More followed. On July 15, newspapers reported an even more sinister move. It bears quotation in extenso. “The Narendra Modi government has decided to field the top babus of various ministries and government departments to counter the Opposition’s criticism over lack of adequate job creation over the four years since it was voted to power. The secretaries of various ministries have been asked to write articles that will provide detailed overview regarding employment opportunities created by the government in their particular sector through concrete statistics. These articles will appear in a special edition of the government’s publication, Yojna, to mark this year’s Independence Day... The articles by babus — essentially a sector-wise compilation of the number of jobs created during the four years of PM Modi’s government — are expected to be widely quoted by the BJP during campaigning for the forthcoming Assembly polls in several states and Lok Sabha polls in 2019.”

In short, civil servants paid by the taxpayers will be required to act as public relations officers of the party momentarily in power. This is a gross violation of the Constitution, the integrity of the civil service and the fundamentals of its role in a democracy governed by the rule of law. The civil service must be politically neutral. Make it a part of the ruling party’s propaganda machine and the entire democratic system collapses.

As Vallabhbhai Patel wrote to Jawaharlal Nehru on April 27, 1948: “I need hardly emphasise that an efficient, disciplined and contented service, assured of its prospect as a result of diligent and honest work, is a sine qua non of sound administration under a democratic regime even more than under an authoritarian rule. The service must be above party and we should ensure that political considerations, either in its recruitment or in its discipline and control, are reduced to the minimum, if not eliminated altogether.”

He was brutally frank. The civil service is necessary to hold the country together. “The union will go — you will not have a united India, if you have not a good all-India service which has the independence to speak out its mind, which has a sense of security that you will stand by your word and that after all there is the Parliament, of which we can be proud, where their rights and privileges are secure… If you do not adopt this course, then do not follow the present Constitution. Substitute something else... (W)hatever you like but not this Constitution. This Constitution is meant to be worked by a ring of service which will keep the country intact.”

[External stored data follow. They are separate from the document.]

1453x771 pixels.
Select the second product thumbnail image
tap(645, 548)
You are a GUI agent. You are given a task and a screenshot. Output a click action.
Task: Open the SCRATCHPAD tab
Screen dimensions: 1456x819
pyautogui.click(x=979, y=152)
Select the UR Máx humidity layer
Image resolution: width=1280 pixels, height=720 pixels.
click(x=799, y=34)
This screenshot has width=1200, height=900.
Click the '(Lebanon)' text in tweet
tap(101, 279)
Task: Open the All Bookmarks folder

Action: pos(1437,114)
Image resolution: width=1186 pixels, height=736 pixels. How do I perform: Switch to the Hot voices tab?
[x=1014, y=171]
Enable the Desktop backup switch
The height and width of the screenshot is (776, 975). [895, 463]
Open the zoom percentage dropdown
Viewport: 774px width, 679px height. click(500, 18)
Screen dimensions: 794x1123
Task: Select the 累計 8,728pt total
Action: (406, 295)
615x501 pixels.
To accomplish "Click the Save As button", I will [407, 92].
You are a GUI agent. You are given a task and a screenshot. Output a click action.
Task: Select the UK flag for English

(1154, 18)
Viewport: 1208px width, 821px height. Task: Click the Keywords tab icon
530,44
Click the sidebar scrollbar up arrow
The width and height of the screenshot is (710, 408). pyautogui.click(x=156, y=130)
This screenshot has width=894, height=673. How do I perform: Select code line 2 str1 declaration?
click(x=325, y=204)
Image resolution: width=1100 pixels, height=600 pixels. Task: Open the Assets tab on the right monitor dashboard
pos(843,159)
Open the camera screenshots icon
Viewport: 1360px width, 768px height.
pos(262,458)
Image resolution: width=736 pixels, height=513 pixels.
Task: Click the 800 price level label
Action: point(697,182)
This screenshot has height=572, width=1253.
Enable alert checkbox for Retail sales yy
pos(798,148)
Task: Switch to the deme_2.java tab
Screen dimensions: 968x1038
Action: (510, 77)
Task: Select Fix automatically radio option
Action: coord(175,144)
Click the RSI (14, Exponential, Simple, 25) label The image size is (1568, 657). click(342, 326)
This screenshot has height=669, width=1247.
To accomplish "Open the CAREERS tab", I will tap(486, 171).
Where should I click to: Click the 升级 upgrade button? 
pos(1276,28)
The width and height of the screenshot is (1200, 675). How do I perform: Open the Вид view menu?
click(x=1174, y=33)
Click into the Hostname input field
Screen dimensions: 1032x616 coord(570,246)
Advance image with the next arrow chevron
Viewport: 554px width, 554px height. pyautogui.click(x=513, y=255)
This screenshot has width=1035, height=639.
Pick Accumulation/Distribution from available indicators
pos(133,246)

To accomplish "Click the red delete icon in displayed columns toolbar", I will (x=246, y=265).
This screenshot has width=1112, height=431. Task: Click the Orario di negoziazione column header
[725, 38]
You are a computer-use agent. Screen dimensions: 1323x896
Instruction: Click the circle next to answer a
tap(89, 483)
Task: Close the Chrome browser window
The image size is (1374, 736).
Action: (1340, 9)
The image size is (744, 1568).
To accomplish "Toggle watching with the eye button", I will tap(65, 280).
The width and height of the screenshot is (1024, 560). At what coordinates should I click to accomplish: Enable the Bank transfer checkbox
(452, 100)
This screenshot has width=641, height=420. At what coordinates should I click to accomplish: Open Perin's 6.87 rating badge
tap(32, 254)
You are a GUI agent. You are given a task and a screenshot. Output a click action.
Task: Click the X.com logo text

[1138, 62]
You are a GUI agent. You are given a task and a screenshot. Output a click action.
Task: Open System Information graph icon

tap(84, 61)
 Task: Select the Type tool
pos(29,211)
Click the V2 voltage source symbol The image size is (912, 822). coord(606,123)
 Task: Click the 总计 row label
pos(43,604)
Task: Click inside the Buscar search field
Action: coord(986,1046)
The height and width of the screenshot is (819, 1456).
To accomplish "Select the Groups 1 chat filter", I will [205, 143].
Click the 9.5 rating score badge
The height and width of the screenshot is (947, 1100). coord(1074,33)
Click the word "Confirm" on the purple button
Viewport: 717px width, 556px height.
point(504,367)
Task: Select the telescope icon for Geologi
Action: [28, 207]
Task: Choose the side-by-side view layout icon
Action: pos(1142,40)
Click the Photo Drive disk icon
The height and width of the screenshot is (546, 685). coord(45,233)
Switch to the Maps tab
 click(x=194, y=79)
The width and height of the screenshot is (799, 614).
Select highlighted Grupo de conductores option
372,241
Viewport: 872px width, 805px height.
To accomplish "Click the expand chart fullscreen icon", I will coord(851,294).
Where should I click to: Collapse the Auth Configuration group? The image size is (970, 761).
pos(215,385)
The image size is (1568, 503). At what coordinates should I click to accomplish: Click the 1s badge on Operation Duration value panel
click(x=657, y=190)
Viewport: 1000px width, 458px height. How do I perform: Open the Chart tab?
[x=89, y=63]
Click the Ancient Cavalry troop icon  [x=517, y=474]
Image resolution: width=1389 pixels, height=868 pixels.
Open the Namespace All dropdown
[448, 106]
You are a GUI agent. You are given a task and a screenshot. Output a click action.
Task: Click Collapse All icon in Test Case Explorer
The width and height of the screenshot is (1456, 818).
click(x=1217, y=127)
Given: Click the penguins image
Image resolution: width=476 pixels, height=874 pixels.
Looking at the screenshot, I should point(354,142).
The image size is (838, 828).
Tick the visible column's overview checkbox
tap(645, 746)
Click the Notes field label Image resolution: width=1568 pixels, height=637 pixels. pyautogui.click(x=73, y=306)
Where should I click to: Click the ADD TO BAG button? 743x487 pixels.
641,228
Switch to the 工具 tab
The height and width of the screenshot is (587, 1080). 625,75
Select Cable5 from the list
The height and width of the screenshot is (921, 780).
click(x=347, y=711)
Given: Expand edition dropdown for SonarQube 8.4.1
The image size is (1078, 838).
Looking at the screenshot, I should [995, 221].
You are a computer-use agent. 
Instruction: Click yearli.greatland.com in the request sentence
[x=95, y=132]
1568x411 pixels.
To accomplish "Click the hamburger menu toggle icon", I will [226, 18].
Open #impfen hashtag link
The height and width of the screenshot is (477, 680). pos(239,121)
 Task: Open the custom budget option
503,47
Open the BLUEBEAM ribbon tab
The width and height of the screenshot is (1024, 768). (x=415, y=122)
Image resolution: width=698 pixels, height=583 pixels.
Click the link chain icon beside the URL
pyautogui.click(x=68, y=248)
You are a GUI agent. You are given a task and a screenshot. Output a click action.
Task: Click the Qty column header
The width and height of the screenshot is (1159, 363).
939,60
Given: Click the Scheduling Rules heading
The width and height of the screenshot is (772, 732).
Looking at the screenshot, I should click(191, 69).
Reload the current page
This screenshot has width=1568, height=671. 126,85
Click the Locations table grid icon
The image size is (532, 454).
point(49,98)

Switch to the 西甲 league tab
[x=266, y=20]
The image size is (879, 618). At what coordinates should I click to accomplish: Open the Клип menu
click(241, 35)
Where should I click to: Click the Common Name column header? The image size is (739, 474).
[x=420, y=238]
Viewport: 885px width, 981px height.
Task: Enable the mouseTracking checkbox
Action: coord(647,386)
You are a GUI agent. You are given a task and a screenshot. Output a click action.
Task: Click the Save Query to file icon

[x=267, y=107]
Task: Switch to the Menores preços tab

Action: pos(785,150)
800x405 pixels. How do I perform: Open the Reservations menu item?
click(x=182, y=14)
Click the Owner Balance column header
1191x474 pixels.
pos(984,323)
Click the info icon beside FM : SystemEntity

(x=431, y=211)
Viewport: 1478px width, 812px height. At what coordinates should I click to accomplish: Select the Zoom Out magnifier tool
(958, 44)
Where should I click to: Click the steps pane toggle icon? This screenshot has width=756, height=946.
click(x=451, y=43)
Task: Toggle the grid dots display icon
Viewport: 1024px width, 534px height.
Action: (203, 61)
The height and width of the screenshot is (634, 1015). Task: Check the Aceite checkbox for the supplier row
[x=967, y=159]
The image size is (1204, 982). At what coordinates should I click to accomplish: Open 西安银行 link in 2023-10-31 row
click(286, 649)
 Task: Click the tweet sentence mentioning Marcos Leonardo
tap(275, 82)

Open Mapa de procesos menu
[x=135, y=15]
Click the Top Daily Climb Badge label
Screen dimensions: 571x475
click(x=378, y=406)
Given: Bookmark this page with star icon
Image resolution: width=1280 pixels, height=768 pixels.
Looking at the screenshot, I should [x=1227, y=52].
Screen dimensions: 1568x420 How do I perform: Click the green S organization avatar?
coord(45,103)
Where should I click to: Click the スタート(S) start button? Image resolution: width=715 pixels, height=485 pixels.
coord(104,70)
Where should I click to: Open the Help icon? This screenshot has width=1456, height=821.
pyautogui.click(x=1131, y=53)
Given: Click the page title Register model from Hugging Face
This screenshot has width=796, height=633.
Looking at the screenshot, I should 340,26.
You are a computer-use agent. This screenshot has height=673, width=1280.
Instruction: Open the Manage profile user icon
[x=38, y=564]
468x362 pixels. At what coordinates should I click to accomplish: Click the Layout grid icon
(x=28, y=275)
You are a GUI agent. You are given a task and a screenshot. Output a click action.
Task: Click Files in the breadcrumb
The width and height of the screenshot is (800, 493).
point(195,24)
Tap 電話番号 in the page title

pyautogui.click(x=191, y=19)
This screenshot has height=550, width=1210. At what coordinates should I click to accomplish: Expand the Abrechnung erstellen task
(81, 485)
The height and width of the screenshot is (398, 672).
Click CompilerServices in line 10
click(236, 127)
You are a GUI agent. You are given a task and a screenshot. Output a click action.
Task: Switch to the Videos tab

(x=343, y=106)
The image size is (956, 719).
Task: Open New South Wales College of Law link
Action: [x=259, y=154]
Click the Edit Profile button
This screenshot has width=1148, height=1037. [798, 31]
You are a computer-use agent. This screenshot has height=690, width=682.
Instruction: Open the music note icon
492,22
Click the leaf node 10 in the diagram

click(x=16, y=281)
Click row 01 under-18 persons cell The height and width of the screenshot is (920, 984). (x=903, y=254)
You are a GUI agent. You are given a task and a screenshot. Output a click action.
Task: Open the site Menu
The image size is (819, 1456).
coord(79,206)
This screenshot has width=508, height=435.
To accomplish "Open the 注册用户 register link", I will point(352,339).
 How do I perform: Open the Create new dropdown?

A distinguished civil servant, B.K. Nehru, proposed an effective reform. “The powers of promotion, suspension and transfer, which are the powers now used to bend the civil servant to the minister’s will, must be exercised, not by the political executive, but by a group of senior civil servants themselves. As we are no respecters of any convention, this result will have to be achieved by law... This is the system that today prevails in the Indian defence services and is the main reason why they have still, unlike the other public services, retained their discipline and their efficiency.”

The Constitution-makers consciously adopted a “British type of Constitution”, as Patel declared in the Constituent Assembly on June 7, 1947. There the posting, transfer, and promotion of, and disciplinary action against, a civil servant is decided by the head of the civil service department, who also holds the post of Cabinet secretary, in consultation with senior permanent secretaries.

Britain’s Civil Service Code, 2006, says: “You must not act in a way that is determined by party political considerations, or use official resources for party political purposes.” Modi’s latest fiat flouts this basic rule.